Understanding the Warnings:

  1. Warning: Unknown Aesthetic label in geom_point()

    • The label aesthetic in geom_point() is not recognized because it is not a valid aesthetic for points.

    • The correct approach is to use geom_text() or geom_text_repel() (from ggrepel package) for text labels.

  2. Warning: Numeric legend.position is Deprecated

    • Direct numeric coordinates for legend.position are deprecated.

    • We should use the legend.position.inside argument with a list of c(x, y) values.

Updated code chunk:

p <- ggplot(df, aes(x = Positive, y = rate)) +
  # Points without label aesthetic
  geom_point(alpha = 0.4) +
  # Adding text labels using geom_text_repel
  geom_text_repel(aes(label = `Sub-district`), 
                  size = 3, 
                  color = "grey40", 
                  max.overlaps = 15) +
  # Confidence intervals (95% and 99%)
  geom_line(data = dfCI, aes(x = number.seq, y = number.ll95), 
            size = 0.4, colour = "grey40", linetype = "dashed") +
  geom_line(data = dfCI, aes(x = number.seq, y = number.ul95), 
            size = 0.4, colour = "grey40", linetype = "dashed") +
  geom_line(data = dfCI, aes(x = number.seq, y = number.ll999), 
            size = 0.4, colour = "grey40") +
  geom_line(data = dfCI, aes(x = number.seq, y = number.ul999), 
            size = 0.4, colour = "grey40") +
  geom_hline(data = dfCI, aes(yintercept = fit.mean), 
             size = 0.4, colour = "grey40") +
  coord_cartesian(ylim = c(0, 0.05)) +
  annotate("text", x = 1, y = 0.045, label = "95%", size = 3, colour = "grey40") + 
  annotate("text", x = 4.5, y = 0.045, label = "99%", size = 3, colour = "grey40") + 
  ggtitle("Cumulative Fatality Rate by Cumulative Number of COVID-19 Cases") +
  xlab("Cumulative Number of COVID-19 Cases") + 
  ylab("Cumulative Fatality Rate") +
  theme_light() +
  theme(
    plot.title = element_text(size = 12),
    legend.position = "right",  # Adjusted for better control
    legend.title = element_text(size = 7),
    legend.text = element_text(size = 7),
    legend.background = element_rect(colour = "grey60", linetype = "dotted"),
    legend.key.height = unit(0.3, "cm")
  )

p
Warning: ggrepel: 226 unlabeled data points (too many overlaps). Consider
increasing max.overlaps

6. Interactive Funnel Plot: plotly + ggplot2

  • We convert the static ggplot into an interactive plot using Plotly.

  • Hover tooltips display additional information, making it more user-friendly.

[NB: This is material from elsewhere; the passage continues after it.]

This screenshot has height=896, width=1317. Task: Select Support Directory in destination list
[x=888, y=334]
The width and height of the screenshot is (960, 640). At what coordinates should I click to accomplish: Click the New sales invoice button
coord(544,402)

fp_ggplotly <- ggplotly(p,
  tooltip = c("label", 
              "x", 
              "y"))
Warning in geom2trace.default(dots[[1L]][[1L]], dots[[2L]][[1L]], dots[[3L]][[1L]]): geom_GeomTextRepel() has yet to be implemented in plotly.
  If you'd like to see this geom implemented,
  Please open an issue with your example code at
  https://github.com/ropensci/plotly/issues
fp_ggplotly

Summary

In this exercise, we explored various advanced methods to visualize data distributions in R, including:

  • Ridgeline and Raincloud plots for distribution visualization.

  • Statistical analysis with ggstatsplot.

  • Visualizing uncertainty using ggdistplotly, and gganimate.

  • Funnel plots for fair comparisons using FunnelPlotR.

These techniques provide a comprehensive toolkit for exploring and presenting data in a visually intuitive manner.